It says in Mesechta Rosh Hashana

"On the New Year, [first of Tishrei] all who have entered the earth pass before Him, one by one, like young sheep, as it says: “He that fashioned the heart of them all, Who understands all their deeds”

"All are judged on New Year and their doom is sealed on the Day or Atonement."

So if your fate is sealed on Yom Kippur then why do we pray or give tzedakah or even do teshuvah and try to change our fate if it is already sealed.

For example in Shemona Esray we pray that the crop should turn out good this year, but what is the point if it has already been decided how much crop or פרנסה one will be receiving.

So why do we pray for all those things if it is already decided on Rosh Hashana and Yom Kippur

  • related judaism.stackexchange.com/questions/10392/…
    – rosends
    Commented Aug 8, 2014 at 1:41
  • 4
    – sam
    Commented Aug 8, 2014 at 3:13
  • 1
    because it is your duty
    – michael
    Commented Sep 1, 2015 at 16:49
  • Sorry, haven't read everything in the thread, but I thought a bad decree can be overturned?
    – SAH
    Commented Jun 26, 2017 at 16:52

10 Answers 10


Rosh Hashanah 16a:

Rav Yosef said: Like whom do we hold that we pray nowadays for the sick and ailing?

Like whom?

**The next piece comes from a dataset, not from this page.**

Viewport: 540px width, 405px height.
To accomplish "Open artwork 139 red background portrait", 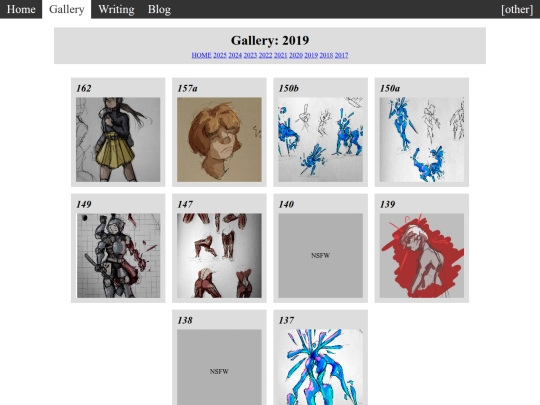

Like Rabbi Yosi! [who says that "a person is judged every day"]

And if you'd rather, I'll answer per Rabbi Yitzchak, who said that "crying out is good for a person, whether before or after the verdict."

Trans. mine, except words "sick and ailing" from halakhah.com


Gemara Rosh Hashana 17b

עיני ה' אלהיך בה עתים לטובה עתים לרעה עתים לטובה כיצד הרי שהיו ישראל רשעים גמורין בראש השנה ופסקו להם גשמים מועטים לסוף חזרו בהן להוסיף עליהן אי אפשר שכבר נגזרה גזרה אלא הקב"ה מורידן בזמנן על הארץ הצריכה להן הכל לפי הארץ עתים לרעה כיצד הרי שהיו ישראל צדיקים גמורין בר"ה ופסקו עליהן גשמים מרובין לסוף חזרו בהן לפחות מהן אי אפשר שכבר נגזרה גזרה אלא הקב"ה מורידן שלא בזמנן על הארץ שאינה צריכה להן

"Hashem's eyes are upon it [Israel]" - sometimes for good and sometimes for bad. How for good? If the Jewish people were completey bad on Rosh Hashan, and it was decreed upon them to have minimal rain, and then they repented, it is impossible to add rain, as the decree was already decreed. Rather, Hashem makes the rain fall in the right time on the land that needs it...

  • I'm not sure if this answers the question directly. The questions asked about prayer, but this gemara is referring to being 'chozer' in level of righteousness. Additionally, this may only be the case for a tzibbur, who have the ability to undo a gzar din, but after something was nigzar on an individual, this Gemara might not apply (this is discussed in the Gemara there and Yevamos 59b). If anything, it sounds like (form the previous daf, 16a) this is a machlokes, and we can only daven each day because we either hold like R. Yosef or R. Yitzchak, but not if we held like the mishna Commented Oct 2, 2014 at 22:06

In Kuntres Umayon, it speaks about that on Rosh Hashana, it can be decreed, for example, that they'll be a lot of rain, and if later you're not deserving, you'll get the rain in the wrong place, or vice versa.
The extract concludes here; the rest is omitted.